# Task statement
Only the lines from the one containing "This screenshot has width=1168, height=556." through the end of the records should be retyped, exactly and including both ends; pictures stay out.

# Material provided
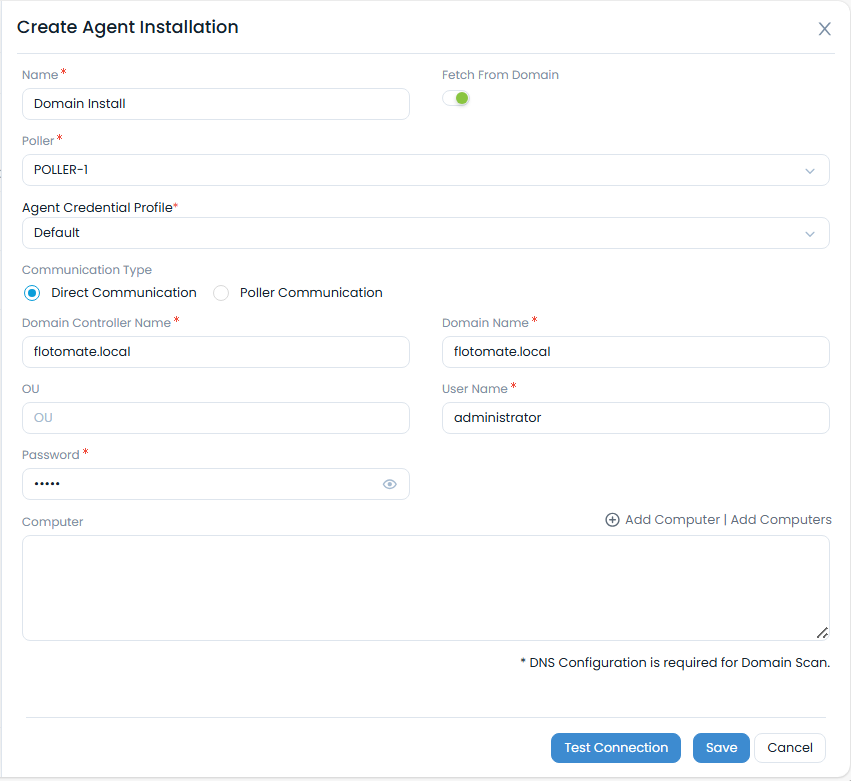Click the Poller dropdown chevron icon
851x781 pixels.
point(811,170)
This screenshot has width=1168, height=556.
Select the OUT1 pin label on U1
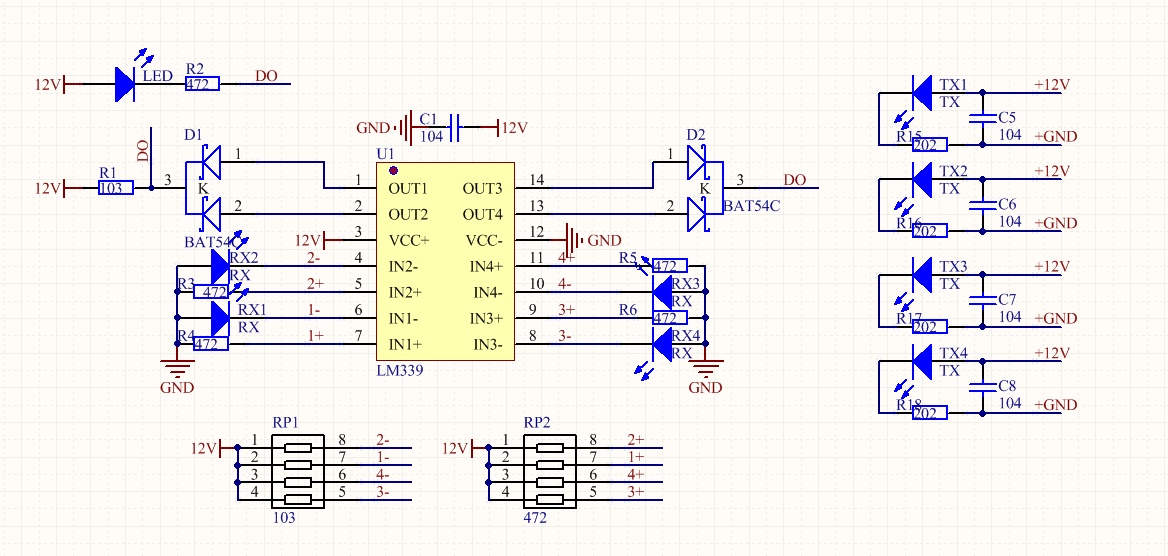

# Answer area
This screenshot has width=1168, height=556.
Select the OUT1 pin label on U1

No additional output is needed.